I turned to the internet in the hopes that it would shed light on Northwestern’s Brave New World-esque pill policy. Unfortunately, and unsurprisingly, I could not find a shred of information to verify whether or not the Northwestern policy is anything more than rumor. However, I did come across a host of articles celebrating the empowerment that birth control affords female athletes.
In 2007, Kim St. Pierre, a goalkeeper for Team Canada’s women’s ice hockey team who has helped lead the team to win the last three gold medals at the Winter Olympic Games, became a spokeswoman for NuvaRing, a company that markets and sells birth control. She cited the high-stress environment and hectic scheduling of professional athletics as factors affecting her decision to bring more public attention to different forms of contraception, noting, “There are options out there for us that will work for all women, and we should be talking about them.”
With this public support, St. Pierre made her sport a priority over starting a family, a notion that seems controversial because of its rarity; serious career options in athletics are rare for women, and when they are available, female athletes are not celebrated in the same way or as much as male athletes. It seems more logical that a woman would delay starting a family if she were a CEO, but St. Pierre’s endorsement of NuvaRing made me realize that the ability to compete at any level, college or Olympic, may be important enough for a female athlete to also make this decision.
The women’s rights movement and the history of women in athletics are intimately intertwined. The two share a multifaceted history, with the passage of Title IX in 1972 occurring during the heyday of the women’s rights movement. Women’s athletics is a prime example of female empowerment, evidenced by the ad campaigns of countless athletic companies — most notably Nike — that cater to the idea of recognizing women’s athletic achievements, and praising strong, muscular bodies that are no longer reserved just for men.

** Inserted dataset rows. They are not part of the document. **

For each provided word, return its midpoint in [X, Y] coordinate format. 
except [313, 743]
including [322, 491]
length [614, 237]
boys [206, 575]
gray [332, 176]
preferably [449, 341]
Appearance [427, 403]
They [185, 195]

And while I definitely feel empowered by St. Pierre’s endorsement, as an Oberlin College athlete I don’t think I could ever endorse mandatory birth control for women on an athletic team. Participating in college athletics is meant to teach women to appreciate their bodies, not take away the power of choice in their reproductive freedoms. Essentially preventing women from making their own decisions about what they want to do with their bodies is dangerous, whether it’s enforced by the Northwestern women’s lacrosse coach or House Speaker John Boehner.